Icebreaker & Smartwool: Small But Not Forgotten
VF doesn’t always break out the numbers for two of its smaller outdoor brands—Icebreaker and Smartwool—so SGB wanted to dig a little deeper into the performance of those companies.
VF announced the acquisition of Icebreaker last November and closed on the deal in April. The company said it’s pleased with the portfolio’s newest asset and has high aspirations for the brand.
“The integration is going very well,” Rendle said. “The brand is growing on a pro forma basis in the low double digits. It’s a great brand. What excites us about Icebreaker is this notion of a company anchored in the natural fiber elements of merino, that nature can do it better. Icebreaker’s just got such a strong position there. The question now is, how do we combine that with our Smartwool brand and, even more importantly, elevate natural performance fibers across our portfolio?”
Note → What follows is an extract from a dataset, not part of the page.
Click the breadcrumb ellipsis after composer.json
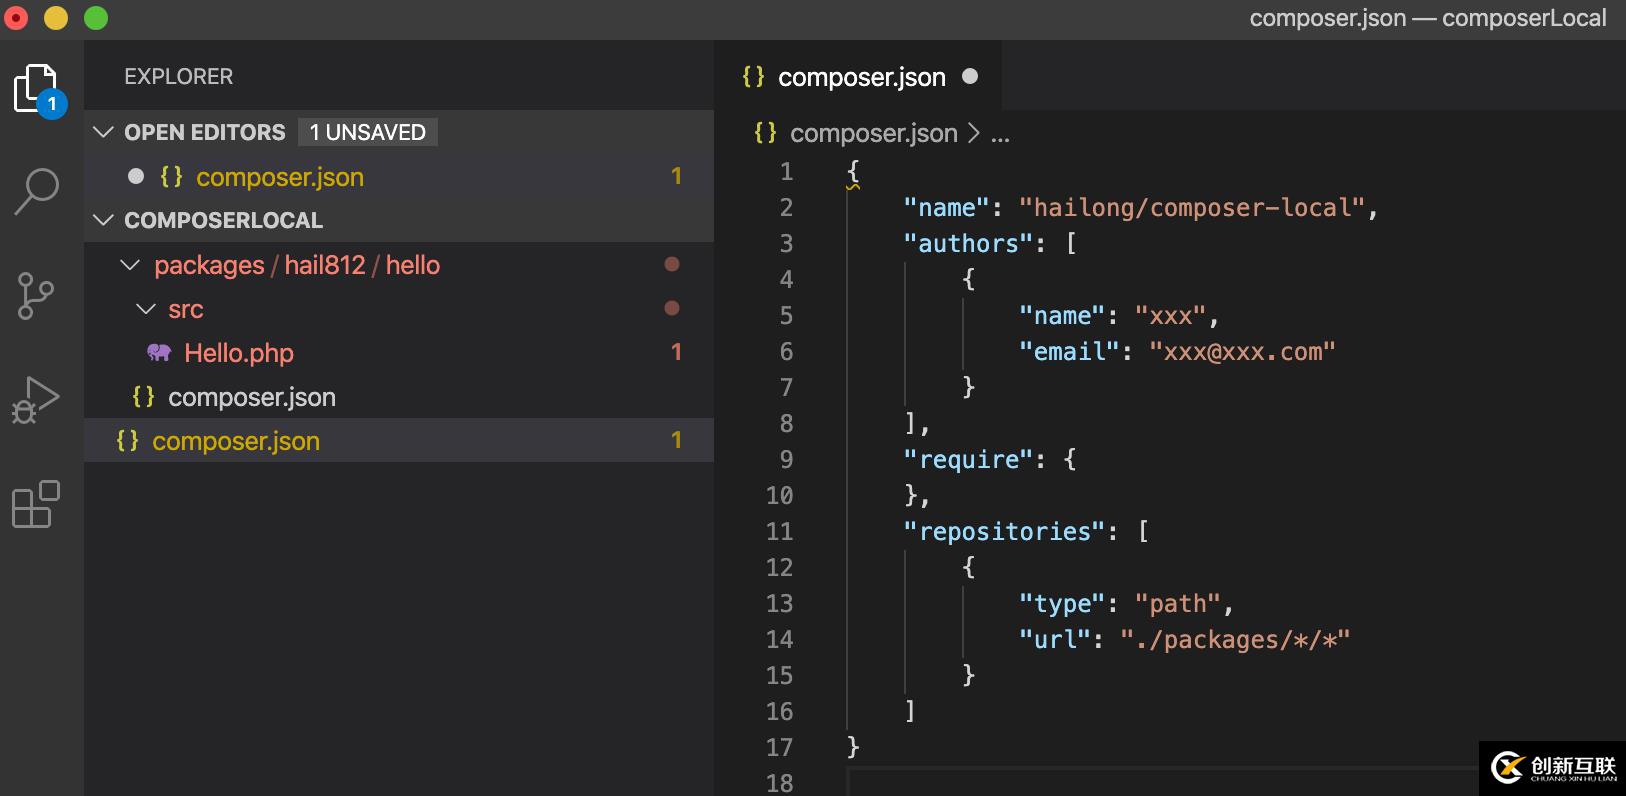This screenshot has width=1626, height=796. pyautogui.click(x=1000, y=134)
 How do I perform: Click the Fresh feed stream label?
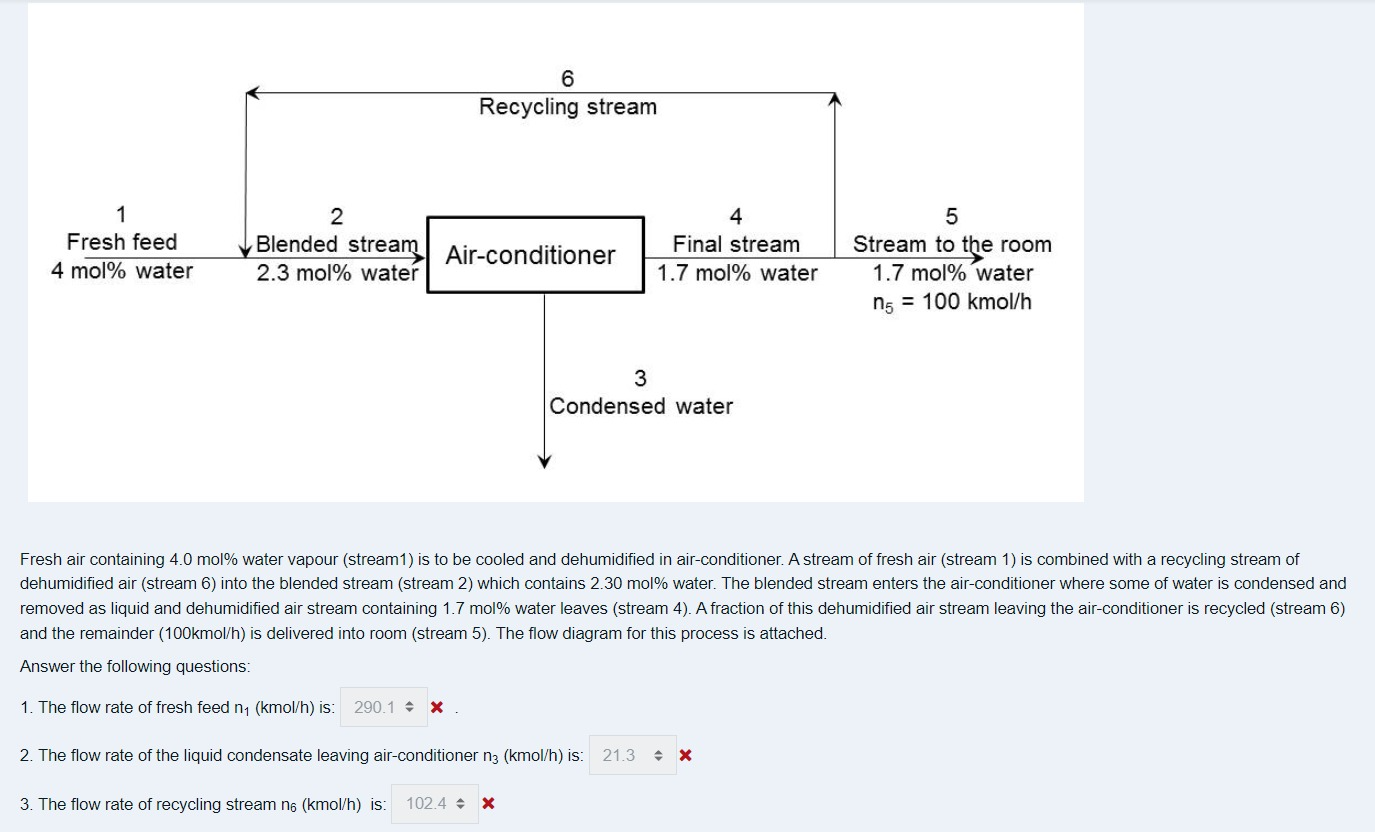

As for Smartwool, the popular brand not only is moving to Denver from Steamboat Springs, CO, but has a new president, Jennifer McLaren, who was appointed in June.
“Jen has just been fantastic,” Rendle said. “She has such a deep understanding, a passion for that brand, a leader that that team looks to follow. And looking at Smartwool’s apparel offers for this fall, the early reads are really good sell-through.”